The condemnation of antipathy directed at the four bloggers mentioned is, I would suggest, misplaced as their writing is but illustrating a deficit in all the discussion that is taking place in the media by journalists, business leaders and the political class. As the europhiles can be accused of relying on the “fear, uncertainty, doubt” meme – or Euro-FUD, a term bestowed by Richard North – should the UK exit the EU, thus misrepresenting and misleading the British public; so can the same accusation of misrepresenting and misleading be laid at the door of some in the Eurosceptic movement for not discussing that which they should – they need not be named as they know who they are.

On the subject of renegotiation, as has been shown here, what is it that Cameron thinks has changed, whereby he can break up the Acquis and cherry pick those pieces that he wants back? Those that seem to believe, as apparently does Tim Congdon, we can leave the EU and then negotiate a free trade agreement need, with the utmost respect, their heads examined.

Reverting to the fear factor, there are those that prophesy doom, that the sky will fall in, should we leave the EU. Once again as shown here unless there is the recasting so decried by that commentor, the sky may well fall in – at least the bits of metal flying around in the sky, that is. There really is no point in leaving one home for another unless you can be satisfied that the new home has been well constructed and has all the facilities that are needed – plus having a route-map of how to get there.

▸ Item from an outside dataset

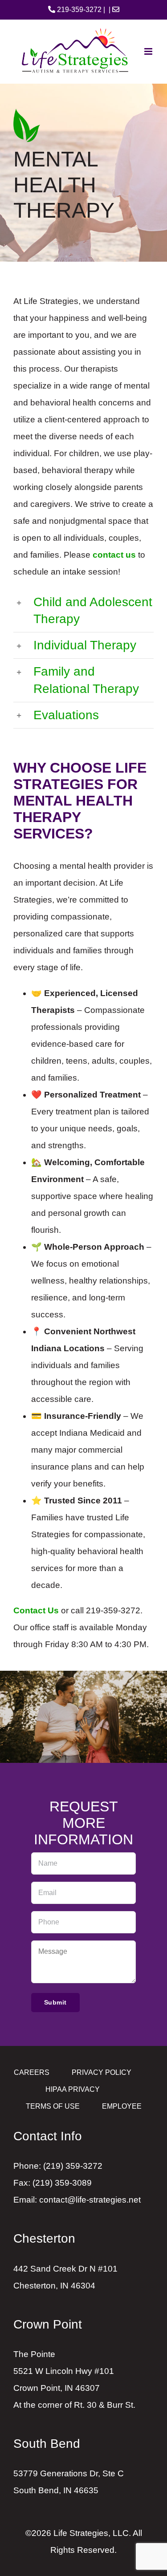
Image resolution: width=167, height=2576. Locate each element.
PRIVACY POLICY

On that last point, namely a route-map, if Cameron is serious about wanting to redefine the UK’s relationship with the EU and bearing in mind any break-up of the Acquis is impossible, then there is only one course of action he can take – and that is to invoke Article 50 of the Lisbon Treaty and negotiate entry into EFTA/EEA.

Membership of EFTA then leads Europhiles to bleat about “fax democracy”, an argument which should be dead and buried after the Open Europe debacle. Unfortunately it is still being repeated and the latest example comes from one who is described asScotland’s most distinguished political commentator:

“The PM says he wants to remain in the single market but leave the EU increasingly behind, and this is a perfectly possible objective if he wants the UK to join Norway in the European Economic Area. Norway is in the single market but out of the EU,  But this means it is subject to the rules and regulations of the single market without having any say in shaping them.”

Perhaps when our MPs have procured their Idiots Guide to the EU, they could send one to Scotland’s distinguished political commentator.

Left to their own devices, if and when a referendum on EU membership does appear it is becoming obvious that which ever side wins will have done so by default, while utilising the black arts of censorship and propaganda. It beggars belief that both Europhiles and Eurosceptics treat this subject, one which will have the most profound effect on the future of this country, with such gay abandon. That the debate also appears to be being held among themselves, one could possibly add the words “and incestuous” twixt “gay” and “abandon”.

To turn to the “tail” side of the problem, the “thereafter”, this period of the operation must not only deal with resolving which laws we wish to retain and which we wish to reject; negotiating further trade agreements, etc, etc; it also needs to include a realignment of our own democracy, involving this idea, with a view to ensuring that never again can our political class – or anyone else – lead us down the road to hell.